The fact that there would be a Committee of the Dáil which would scrutinise the administrative methods of Departments would at least impress the officers with the need to consider whether, after all, because it was done this way 20 years ago or 50 years ago it must continue to be done this way to-day.

This Committee, I should also point out, will not overlap with the work of the Public Accounts Committee. The work of the Public Accounts Committee is a specialised type of work. It is merely concerned to ensure that money expended comes within the ambit of the Vote and has been properly expended in accordance with the expressed policy of Dáil Eireann. If the Comptroller and Auditor-General does not note that there is any doubt about a particular item of expenditure being in accordance with the Vote or coming within the ambit of the Vote it is 100 to one that no member of the Public Accounts Committee will think of asking whether other expenditures have been justifiably incurred in the sense that only as much money as was absolutely necessary to procure the objective aimed at had in fact been expended. Therefore, as I said, I do not think there will be any overlapping between the work of the Committee which Deputy Sheldon proposes andthe existing operations and responsibilities of the Public Accounts Committee but only time will demonstrate that.

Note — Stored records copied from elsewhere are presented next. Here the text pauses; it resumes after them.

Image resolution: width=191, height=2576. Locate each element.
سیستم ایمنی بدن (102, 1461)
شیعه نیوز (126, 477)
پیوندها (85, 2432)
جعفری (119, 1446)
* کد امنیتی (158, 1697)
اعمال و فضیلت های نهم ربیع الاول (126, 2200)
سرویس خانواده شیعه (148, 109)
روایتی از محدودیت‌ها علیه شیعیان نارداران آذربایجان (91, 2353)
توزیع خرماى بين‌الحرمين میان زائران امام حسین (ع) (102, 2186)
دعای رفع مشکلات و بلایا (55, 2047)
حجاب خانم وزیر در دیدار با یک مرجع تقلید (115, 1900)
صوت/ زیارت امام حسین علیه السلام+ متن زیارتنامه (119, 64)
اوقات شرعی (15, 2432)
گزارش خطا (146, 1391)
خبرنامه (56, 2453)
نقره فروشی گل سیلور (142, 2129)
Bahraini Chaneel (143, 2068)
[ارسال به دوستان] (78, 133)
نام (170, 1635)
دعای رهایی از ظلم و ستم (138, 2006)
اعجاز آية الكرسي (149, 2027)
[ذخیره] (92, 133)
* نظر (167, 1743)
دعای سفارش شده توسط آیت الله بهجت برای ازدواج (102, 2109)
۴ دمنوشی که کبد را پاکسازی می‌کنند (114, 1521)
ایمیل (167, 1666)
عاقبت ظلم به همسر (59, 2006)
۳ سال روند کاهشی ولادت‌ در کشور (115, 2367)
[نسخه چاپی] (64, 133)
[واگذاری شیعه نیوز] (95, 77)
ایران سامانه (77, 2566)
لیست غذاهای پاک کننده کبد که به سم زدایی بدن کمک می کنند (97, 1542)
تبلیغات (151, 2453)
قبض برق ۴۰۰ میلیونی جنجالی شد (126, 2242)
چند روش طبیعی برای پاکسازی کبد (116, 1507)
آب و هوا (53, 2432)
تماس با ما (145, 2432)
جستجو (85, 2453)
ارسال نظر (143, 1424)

I do not think I should sit down without repeating that the volume of Estimates which has been presented within the past few days to the Dáil and to the public must give us all food for thought. We must ask ourselves are we going to be able to continue to raise the necessary revenue to maintain these services at their existing levels. I think we can do that but we can do it only on one condition. We can do it only on the condition that there is increased production in this country, that we produce from our soil and our resources and by the work and labour of our people a sufficient income to enable them not only to maintain but to improve their existing standard of living and to provide for the cost of all these public services.

If we do not secure that increased production then, inevitably, we must reduce the services, because we cannot continue to provide them out of borrowings; we cannot continue to tax the people heavier than the people are prepared to accept willingly. This is a problem which not only this Government has to face, but which must be faced by every Deputy in Dáil Éireann. It is not merely the capacity of the people to pay, but the willingness of the people to pay that counts, and if the ordinary taxpayers of the country begin to manifest unwillingness in this matter, then, of course, the public finances will get into a state of confusion and the public credit will be destroyed, and if the public credit were to be destroyed, it would be no longer possible to maintain the public services at least upon their existing scale.

I move to report progress.

Progress reported; Committee to sit again.